In order to answer this question of “why study the classics,” first we must define “the classics.” Wai Chee Dimock, English professor at Yale University, states in her article for The New York Times, “classics are classics because we aren’t done with them yet,” or to put it another way, classics are classics because they have stood the test of time (also, to clarify, the classics can be any type of text—written, visual, architectural, etc).
I ask this question instead of “do the classics still matter/are they still relevant” because I believe the classics are still very important and relevant, and therefore should be studied. When confronted with the idea of “the classics,” many people ask, “what sense can I make, and how, of a centuries old book” or “what value could there be in reading this and thinking about it,” and many come to the conclusion that there is no value, so therefore there is no need to make sense of it, or that they can not make sense of it, so therefore there is no value.

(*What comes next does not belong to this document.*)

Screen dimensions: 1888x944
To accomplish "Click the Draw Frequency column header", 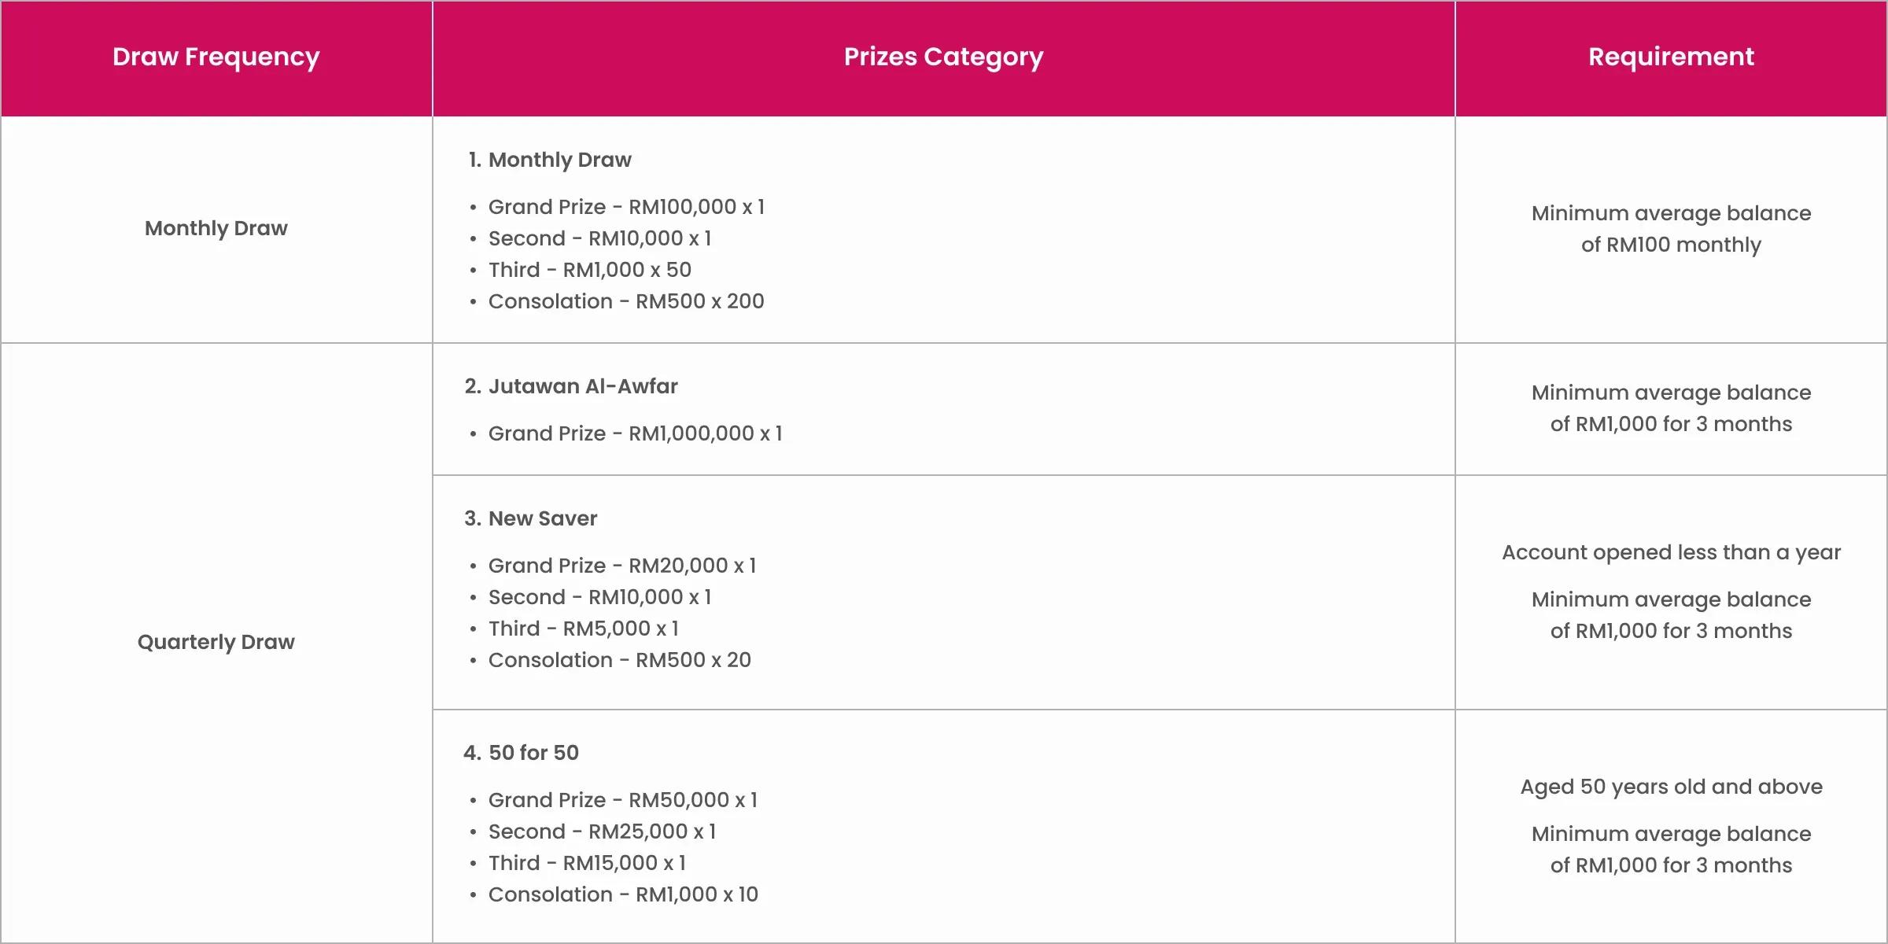I will tap(216, 57).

As part of the NEA Big Read Lakeshore’s program in 2022, we invited Dr. Roosevelt Montas, Senior Lecturer at Columbia University, to come and talk about his book Rescuing Socrates: How the Great Books Changed My Life and Why They Matter for a New Generation. In his talk, as well as in his book, Montas discusses the importance of liberal education which hinges on the importance and study of the classics; he states, “liberal education should be based on discussion and reading of ‘important books’.” He also makes the point that traditionally the classics have only been accessible to the people with the most privilege and power, and they have then been able to maintain their privilege and power by excluding others from having access to the classics creating this perpetuation cycle of privilege and power only going to certain people.

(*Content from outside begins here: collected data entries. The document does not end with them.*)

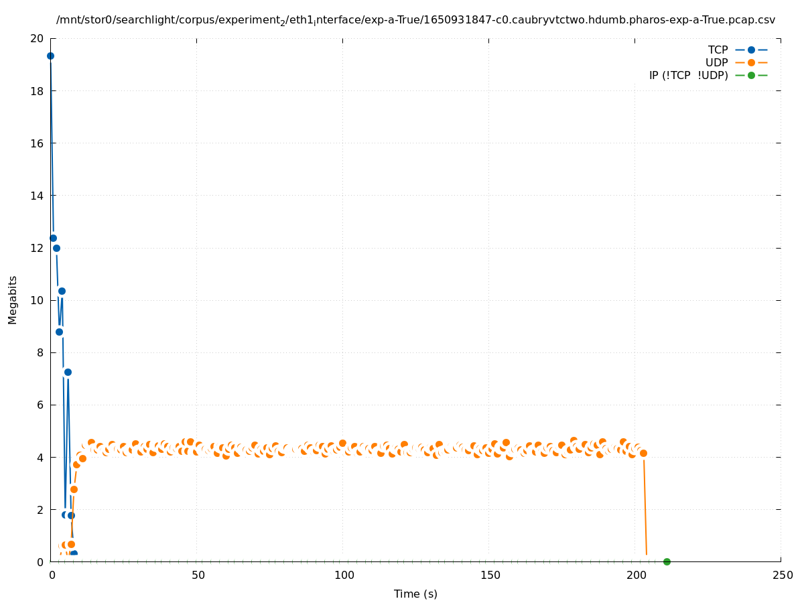
Task: Click the 20 tick label on the y-axis
Action: coord(37,38)
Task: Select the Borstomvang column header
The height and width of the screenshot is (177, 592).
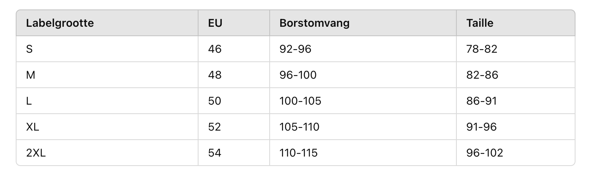Action: [314, 23]
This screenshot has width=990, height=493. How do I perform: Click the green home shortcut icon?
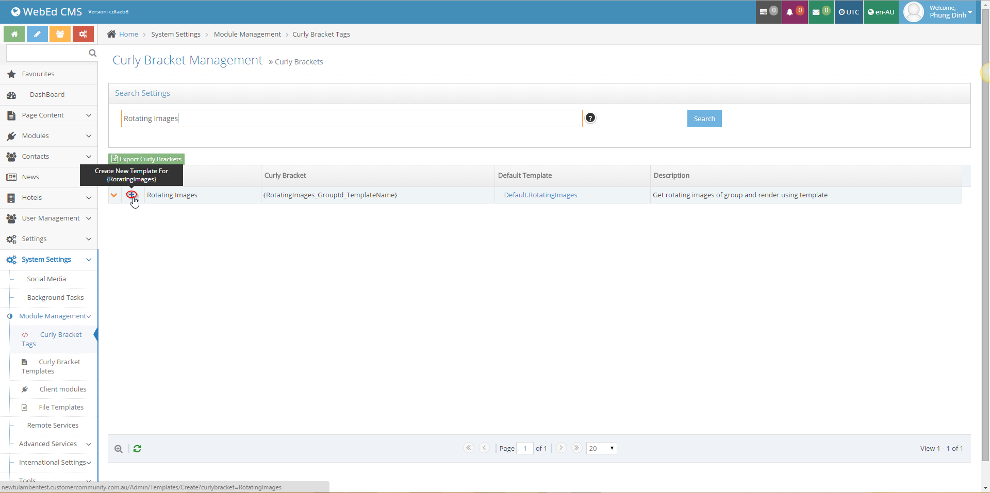click(14, 34)
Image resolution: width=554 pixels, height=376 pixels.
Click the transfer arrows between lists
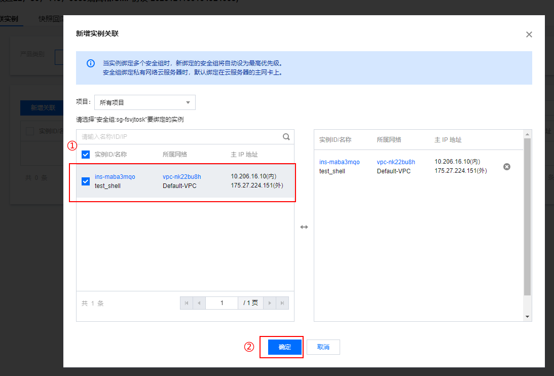(x=304, y=227)
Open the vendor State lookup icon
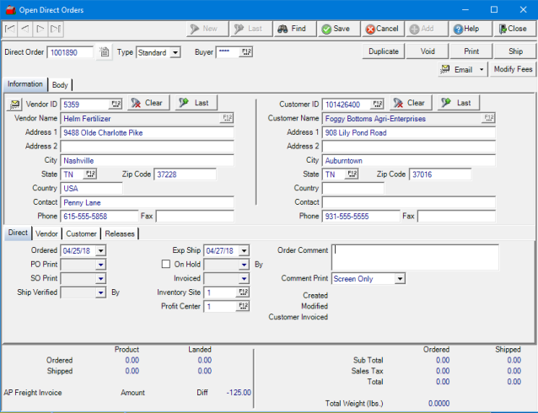This screenshot has height=413, width=538. point(90,174)
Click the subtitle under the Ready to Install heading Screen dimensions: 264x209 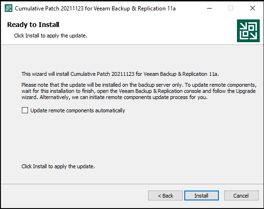click(x=50, y=36)
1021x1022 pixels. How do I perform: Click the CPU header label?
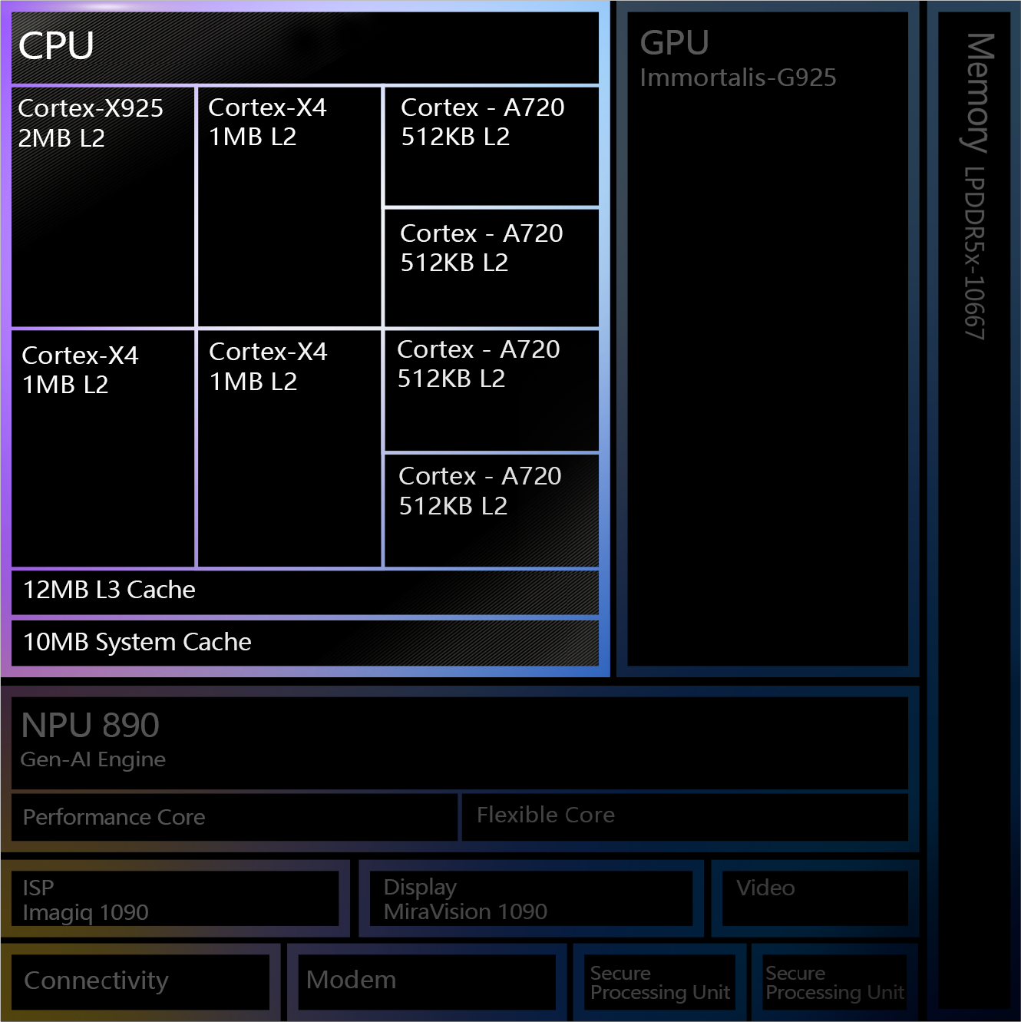(56, 46)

As an immigrant from an impoverished family, Dr. Montas understands this cycle all too well, and so when he entered college, he was determined to break it. To help combat this cycle for others, Dr. Montas directs the Freedom and Citizenship Program which introduces low-income high school students to the Western political tradition through the study of the classics. His position is that one can not have a prosperous society without everyone being educated in the liberal arts/classics, since “liberal education can never be too far from freedom.” Unfortunately, too many people have been excluded from this, and so, as Dr. Montas claims, we need to have an education system that is based on our foundation of freedom, which includes the study of the classics. Dr. Montas states in his book, “Ancient articles of faith, for instance, like ancient myths [or, the classics in general], may strike us as simplistic and misguided, at odds with our own perceptions and certainties. Yet they often contain deep human truths, even if clothed in language we no longer understand or grounded on metaphysical assumptions we no longer share,” and some of these human truths help us answer the big questions of life such as “what is the purpose of life” and “what does it mean to truly live?” Each classic may hold a different answer to these questions or explore multiple answers, but each classic allows readers to wrestle with these questions from his/herself, and explore different answers, and even eventually come to his/her own conclusion. In this way, the classics go beyond questions of survival and instead ask questions of purpose. Our condition as human beings brings a subjection condition of freedom: one, that you can not know what you will see if you look honestly as yourself, two, self-reflection is an act of self-transformation, and three, activity of seeing yourself and reflecting changes you as a person. You, and only you, can work out what is worth pursuing in life, and the classics help you work this out—“liberal education [aka the study of the classics] has the power to transform an individual’s life…. [It] rearranges everything you know and alters the internal proportions of your soul,” and therefore maintains freedom in our society.